Guys, I need a good recipe that will make my guests never come visit again.
Angry Birds for Olympics: Instead of hitting two birds with one stone, here you can hit two stones with one bird.
detective: this’ll make you talk
suspect: a banana?
detective: *starts chewing*
suspect: *crying* omg peel it
[slipping DJ $20] my good sir would you turn it down a skooch
Body: go to sleep
Brain: what country has the largest population of goats? Better run a search on this
At this point the only thing Lady Gaga could do that would shock me is to come out on stage wearing a sensible pantsuit from Talbots.
I decided to stop wearing bamboo t-shirts after I got attacked by a family of koalas.

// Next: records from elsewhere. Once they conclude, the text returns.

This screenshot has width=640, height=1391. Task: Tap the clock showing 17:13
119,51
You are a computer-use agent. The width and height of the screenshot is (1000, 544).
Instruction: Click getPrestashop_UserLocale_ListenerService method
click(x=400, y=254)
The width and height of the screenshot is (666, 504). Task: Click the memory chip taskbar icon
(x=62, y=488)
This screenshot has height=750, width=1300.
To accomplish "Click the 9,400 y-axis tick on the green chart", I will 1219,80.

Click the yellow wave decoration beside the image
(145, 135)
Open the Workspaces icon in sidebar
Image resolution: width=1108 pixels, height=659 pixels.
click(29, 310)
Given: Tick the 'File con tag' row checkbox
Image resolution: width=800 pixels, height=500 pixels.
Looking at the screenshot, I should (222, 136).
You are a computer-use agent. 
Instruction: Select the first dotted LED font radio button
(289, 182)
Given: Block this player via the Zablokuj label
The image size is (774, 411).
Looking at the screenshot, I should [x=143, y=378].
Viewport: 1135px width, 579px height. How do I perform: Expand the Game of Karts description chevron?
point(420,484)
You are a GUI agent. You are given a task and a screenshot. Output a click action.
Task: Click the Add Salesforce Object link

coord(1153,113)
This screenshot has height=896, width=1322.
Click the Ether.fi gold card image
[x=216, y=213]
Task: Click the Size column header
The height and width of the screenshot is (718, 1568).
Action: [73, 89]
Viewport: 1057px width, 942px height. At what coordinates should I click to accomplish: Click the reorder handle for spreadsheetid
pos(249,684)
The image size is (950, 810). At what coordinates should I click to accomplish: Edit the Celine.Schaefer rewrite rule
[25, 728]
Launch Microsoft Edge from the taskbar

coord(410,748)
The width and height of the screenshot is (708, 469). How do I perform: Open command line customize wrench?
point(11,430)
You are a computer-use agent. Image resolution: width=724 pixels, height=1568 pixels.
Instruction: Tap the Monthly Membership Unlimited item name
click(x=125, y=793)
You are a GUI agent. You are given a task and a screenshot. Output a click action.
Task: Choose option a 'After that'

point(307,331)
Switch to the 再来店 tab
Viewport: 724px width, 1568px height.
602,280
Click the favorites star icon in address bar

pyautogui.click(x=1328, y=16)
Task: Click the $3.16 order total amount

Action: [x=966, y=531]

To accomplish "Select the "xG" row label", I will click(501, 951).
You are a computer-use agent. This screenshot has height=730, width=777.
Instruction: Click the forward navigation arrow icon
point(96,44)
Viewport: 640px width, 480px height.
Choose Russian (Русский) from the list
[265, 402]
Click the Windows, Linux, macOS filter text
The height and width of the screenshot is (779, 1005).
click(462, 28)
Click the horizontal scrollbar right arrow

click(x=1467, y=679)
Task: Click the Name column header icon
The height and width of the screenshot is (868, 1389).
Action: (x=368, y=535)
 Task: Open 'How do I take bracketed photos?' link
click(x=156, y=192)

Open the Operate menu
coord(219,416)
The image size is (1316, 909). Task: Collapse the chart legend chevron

Accidentally told the dog she’s my favorite in front of my kids again
This horse is a great reminder that our generation did not invent shitposting, it merely adapted it to another form
*flashes smile*
*smile calls police*
Using soap as a garnish because the store was all out of cilantro.
Dogs lick each other’s butts to tell each other they like them. Just like politicians
The partisan media is ONCE AGAIN twisting my words, so let me make this perfectly clear: I am NOT a little teapot. The video clips being circulating showing me stamping my feet and repeatedly insisting that I AM a little teapot have been taken out of context.
Get a ring camera so you can yell at your kids when they’re out front and freak them out.
No one is going to sit in their death bed and think, “I wish I put in more hours at the office”
They’re going to think, “I wish I had corrected more people’s grammar on the internet”
The 3yo insisted on helping me put all the laundry away. It’s only taken us 6 hours & 10 minutes & apparently pants go in the fridge now.